# Task requirements
Lay out the rows below as a JSON list of strings, one string per line, starting at the first line and ending at the line that contains "folder-item: .turingdebug 文件夹 is", with both ends included and blank lines left out. Omit the pictures.

# Records provided
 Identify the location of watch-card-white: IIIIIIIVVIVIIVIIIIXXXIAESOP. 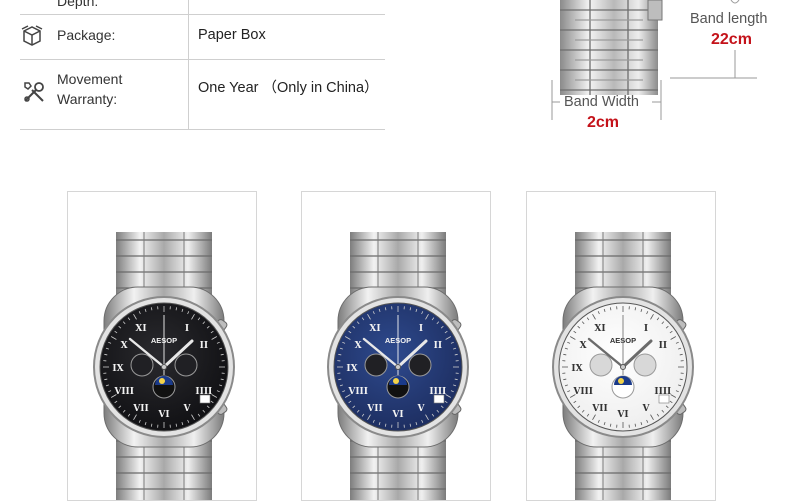
(621, 346).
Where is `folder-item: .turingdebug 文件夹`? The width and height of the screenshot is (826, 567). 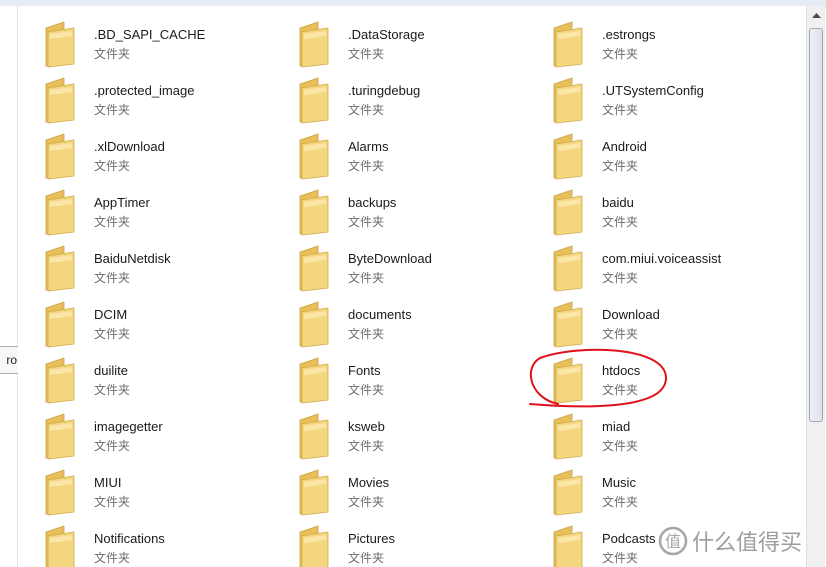
folder-item: .turingdebug 文件夹 is located at coordinates (421, 100).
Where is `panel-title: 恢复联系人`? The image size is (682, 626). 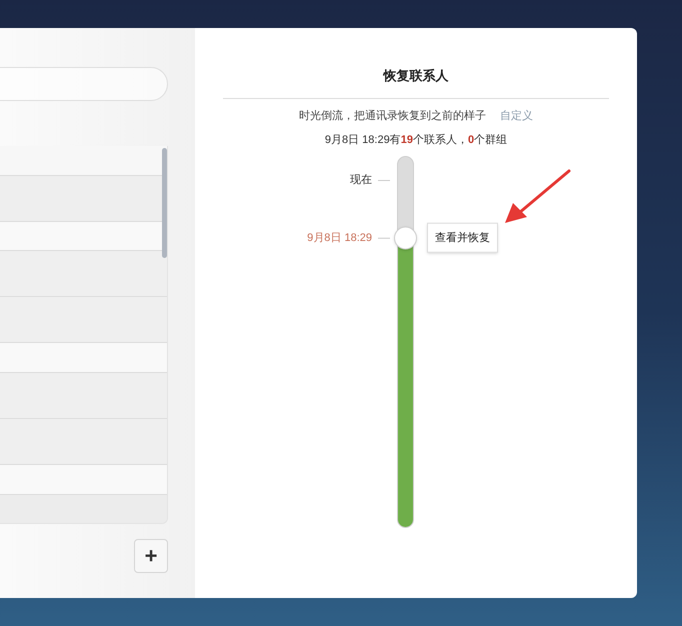 panel-title: 恢复联系人 is located at coordinates (416, 76).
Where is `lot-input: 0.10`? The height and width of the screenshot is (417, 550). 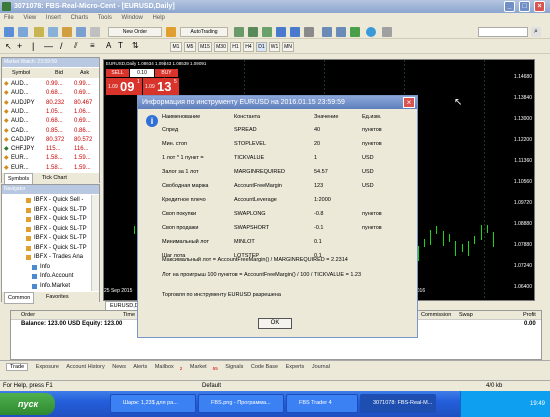 lot-input: 0.10 is located at coordinates (142, 73).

# Response area
[
  " Identify the location of watch-card-white: IIIIIIIVVIVIIVIIIIXXXIAESOP. ",
  "(621, 346).",
  "Where is `folder-item: .turingdebug 文件夹`? The width and height of the screenshot is (826, 567). ",
  "folder-item: .turingdebug 文件夹 is located at coordinates (421, 100)."
]